While some institutions adopt message apps such as Movius that they can oversee, those apps will have to be downloaded and used by others to work. It is not easy to tell important clients — who are more accustomed to giving orders to their bankers — to download an app so that their communications can be monitored by the bank’s compliance department.

Second, it highlights the different way in which bankers are treated versus other key professions. A banker who uses WhatsApp can be fired with Cause (capital letter intended); a politician who uses Telegram (and so frustrates freedom of information rules) is barely punished, if at all. Sure, bankers have big responsibility but shouldn’t Representatives or MPs be held at least to the same standards? (This is but one example of a broader pattern exemplified by Congressional resistance to accepting restrictions that apply to front-office staff at most global investment banks, such as prohibitions on investing in single-name stocks or bonds.)

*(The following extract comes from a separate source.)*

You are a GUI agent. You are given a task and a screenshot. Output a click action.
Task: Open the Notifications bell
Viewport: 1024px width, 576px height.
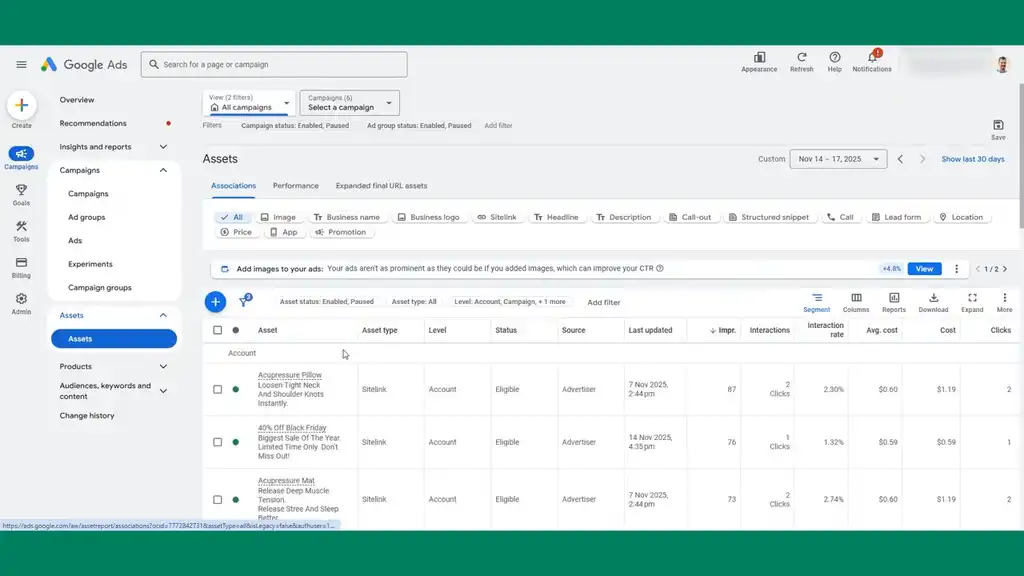coord(872,58)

Third, as alluded to before, the regulators are treating substantively similar conduct in very different ways. The same communication delivered by phone or email can, if sent via iMessage, be a legal breach subject to internal and regulatory sanction.

And this underlines the central conundrum: there is no logical endpoint to the policy. It is only practical limitations that explain the demand for every written communication (no matter how informal or slapdash) but not oral ones. If regulators want an audit trail for every communication, then they need a panopticon to record every interaction and conversation, including meetings and telephone calls. In George Orwell’s 1984 the Ministry of Truth installed telescreens in every home to record domestic conversations. Should we be installing chips and microphones on every investment banker?

It probably won’t end up there. Most likely, the outcome will be some token firings pour encourager les autres, some warning letters and substantial industry fines, and promises to install more expansive monitoring.

At one level, it is difficult to see how this crackdown will better protect investors or safeguard market integrity. To the extent there are bad actors, they will use the auto-delete functions on one of the encrypted platforms, or meet in person. Indeed, some early settlements have not turned up any substantive misconduct that was hidden through use of alternate communication platforms.

At another level, financiers have no excuse for not following the rules. They’ve been told for several years to use only approved communication tools and to avoid messaging apps for anything business-related. Internal and external compliance staff have hammered this message repeatedly.

Effectively, then, the watchdogs are enacting their own version of the “broken windows” theory of enforcement, whereby minor violations risk fomenting more serious misbehavior if they are not immediately punished. At the very least, the regulators are able to remind financiers that they are under constant surveillance and should mind their p’s and q’s at all times and that if they try to circumvent monitoring (even — especially — out of mere convenience or laziness), they — and/or their employers — will be presumed guilty of . . . something.